Du côté de l'Assemblée nationale, les réactions au procès du chroniqueur sont contrastées.

Indignation

A gauche, on s'indigne le plus souvent des propos tenus par Eric Zemmour lors de deux émissions de télévisions (sur Canal + et France Ô).

Ainsi, le député communiste Maxime Gremetz estime qu'ils sont "inadmissibles". "Et sur la base de quel rapport Chevènement dit-il que la moitié des délinquants sont arabes ou autre chose? Il y a des statistiques là-dessus? Il n'y en a pas", affirme le député.

De la même façon, la députée socialiste Sandrine Mazetier "espère que la justice va passer". "Zemmour l'a bien cherché!", a-t-elle déclaré.

Le député socialiste Tony Dreyfus est plus timoré et estime que ses propos sont "inopportuns".

"Liberté de pensée" ?

A droite, plusieurs députés défendent le chroniqueur controversé et félicitent la démarche de Jean-Pierre Chevenement.
Ainsi, Lionnel Luca soutient ouvertement Eric Zemmour. Selon lui, ses propos "ne sont pas racistes. "Un propos raciste, c'est quand on calomnie, qu'on lui reproche d'être ce qu'il est. Faire un constat vrai ou faux, c'est la liberté de pensée. Donc, aujourd'hui, on met en cause la liberté d'expression dans notre pays. C'est la société orwellienne que certains veulent organiser!", justifie Lionnel Luca.

Idem du côté de Jacques Myard. "Il faut appeler un chat un chat et il faut cesser l'hypocrisie", a déclaré le député. "Je trouve très dangereux que ces associations qui devraient défendre les droits de l'Homme se lancent dans des polémiques de bas étage!", a-t-il ajouté.

Enfin, la députée Véronique Besse, dans un communiqué "s'inquiète que la France ne soit plus aujourd'hui le pays de la liberté d'expression mais celui de la surveillance généralisée de la pensée".

"Politiquement correct"

Lors des premiers jours du procès, Eric Zemmour a défendu avec vigueur ses propos controversés sur "les Noirs et les Arabes", assurant ne pas être un "provocateur", mais un observateur fidèle de la réalité qui refuse le "politiquement correct".

Dans l'émission de Thierry Ardisson "Salut les terriens", diffusée sur la chaîne cryptée, Eric Zemmour s'était indigné, après l'intervention d'un de ses contradicteurs sur les contrôles au faciès. "Mais pourquoi on est contrôlé 17 fois ?, avait-il lancé.

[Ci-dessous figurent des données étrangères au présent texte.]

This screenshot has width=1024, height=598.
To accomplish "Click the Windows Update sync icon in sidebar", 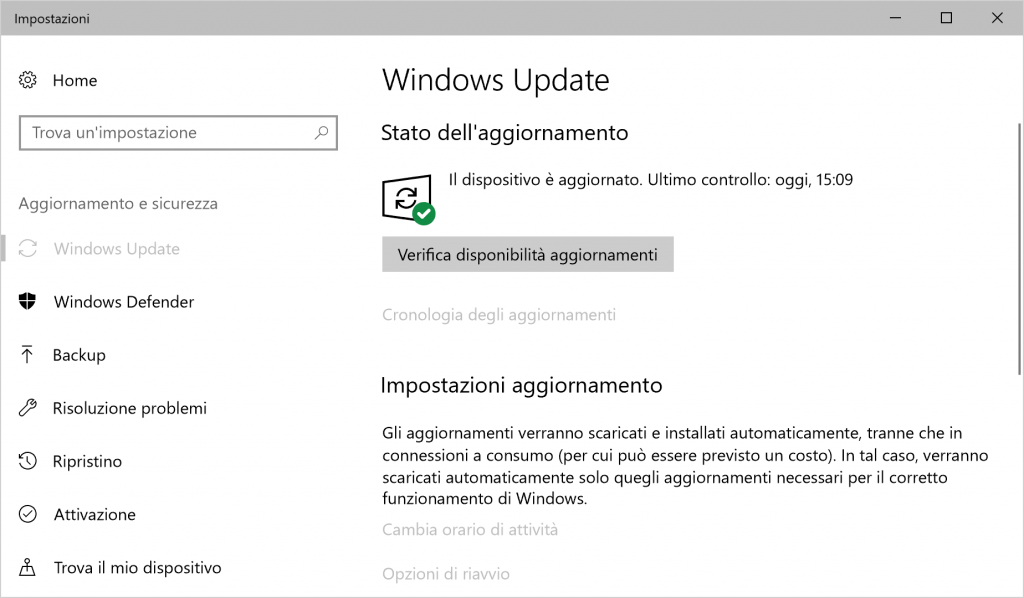I will [x=29, y=248].
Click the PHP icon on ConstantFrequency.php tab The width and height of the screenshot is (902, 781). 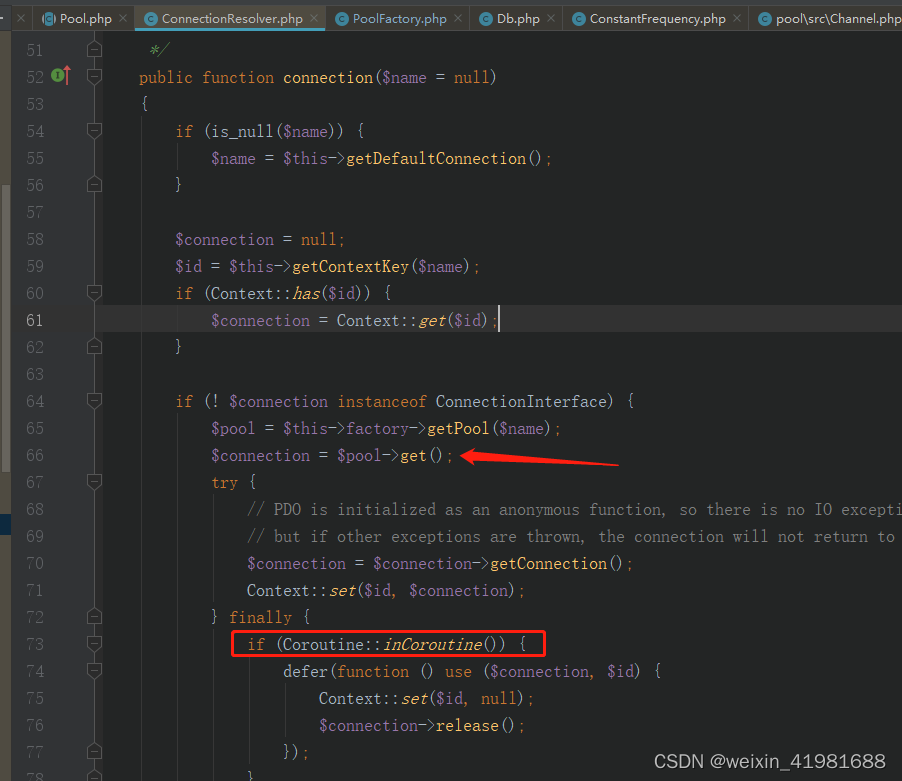[578, 17]

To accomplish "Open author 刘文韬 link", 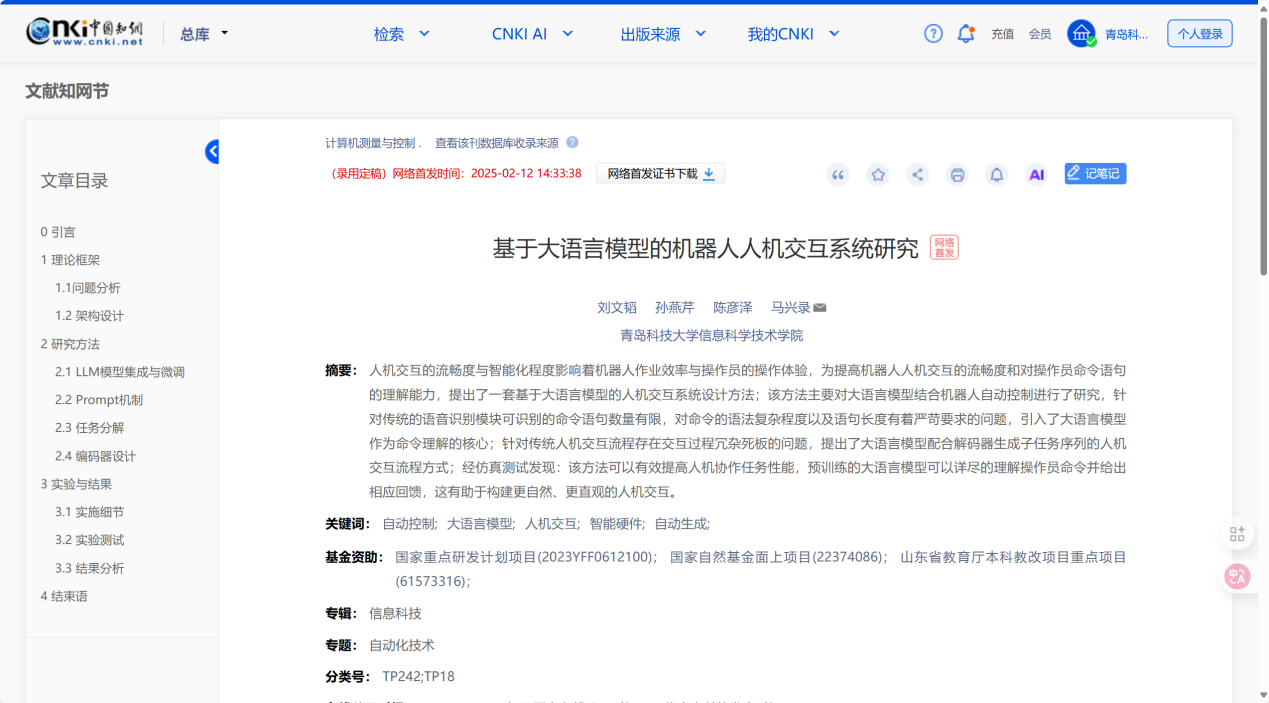I will click(x=617, y=308).

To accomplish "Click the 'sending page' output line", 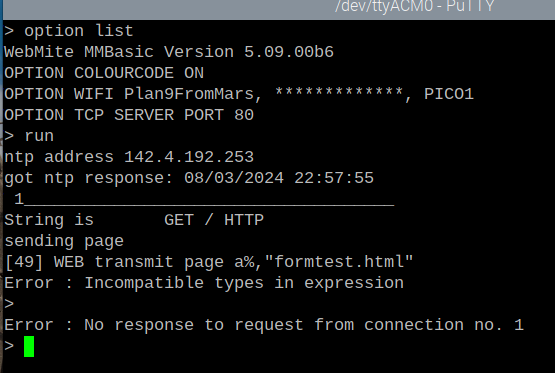I will coord(64,241).
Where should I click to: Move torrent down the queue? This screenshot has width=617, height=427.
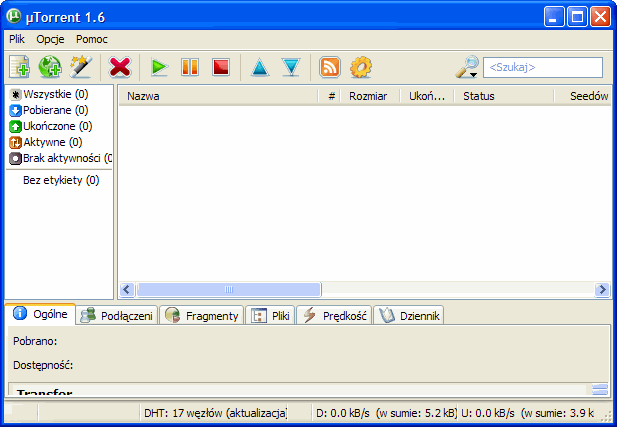point(290,67)
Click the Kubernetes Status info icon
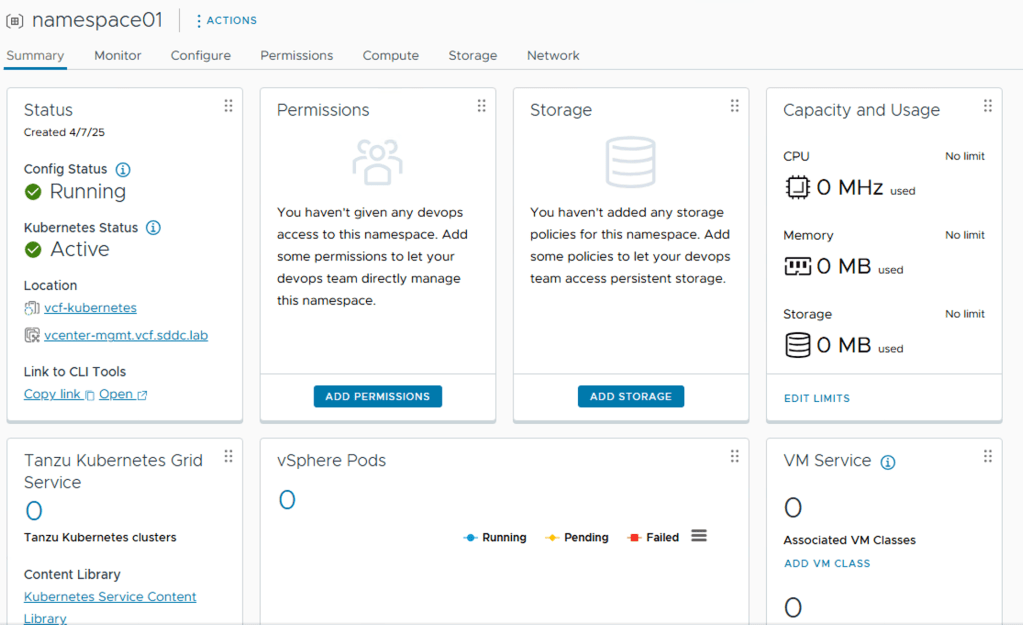The width and height of the screenshot is (1023, 625). click(x=153, y=228)
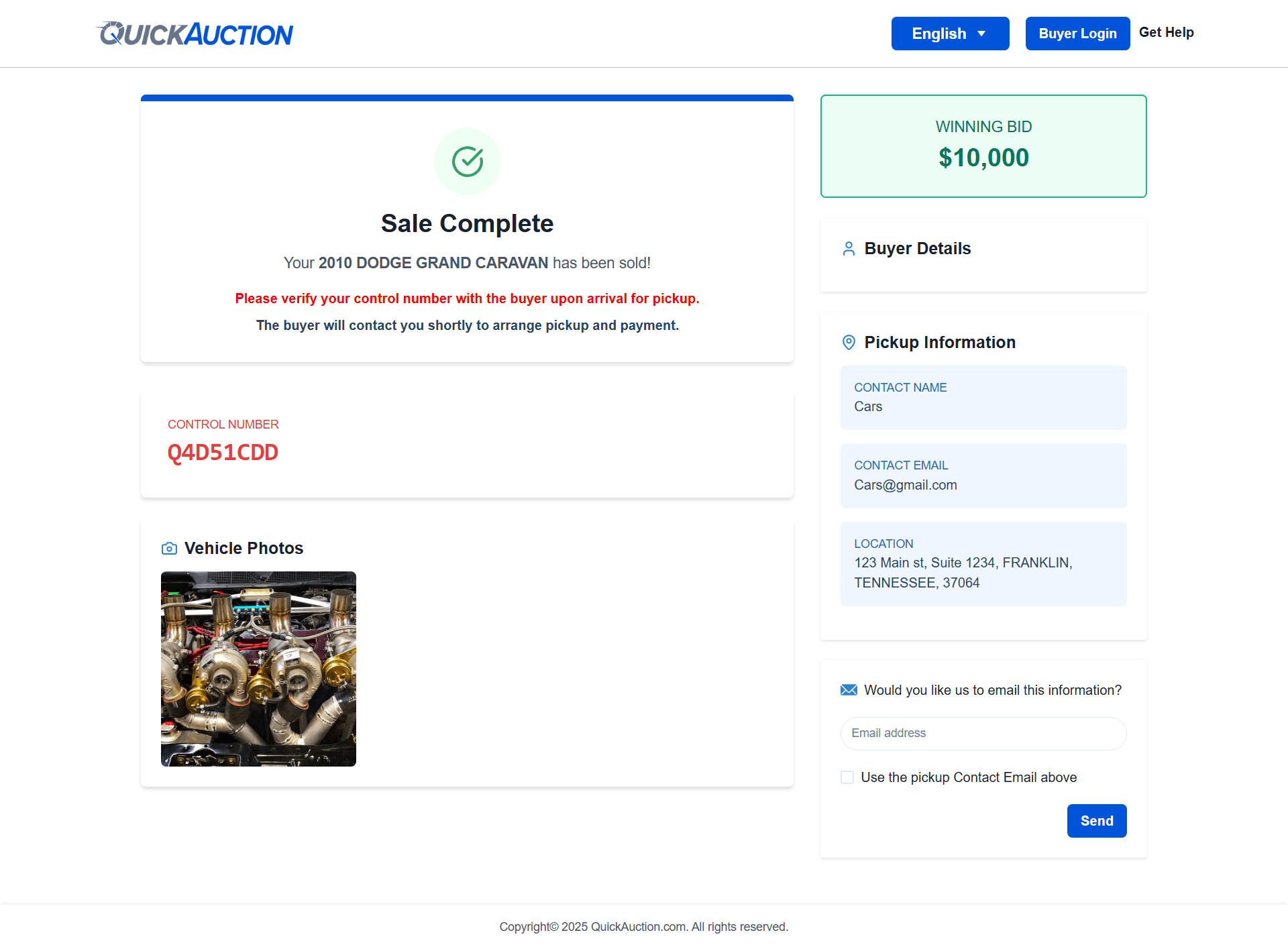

Pourquoi ? : parce que la plupart des trafiquants sont noirs et arabes, c'est comme ça, c'est un fait".

Quelques heures plus tôt, sur le plateau de "L'Hebdo", une émission de France Ô, il avait déjà tenu des propos controversés. Les employeurs "ont le droit" de refuser des Arabes ou des Noirs, avait-il ainsi répondu à une question.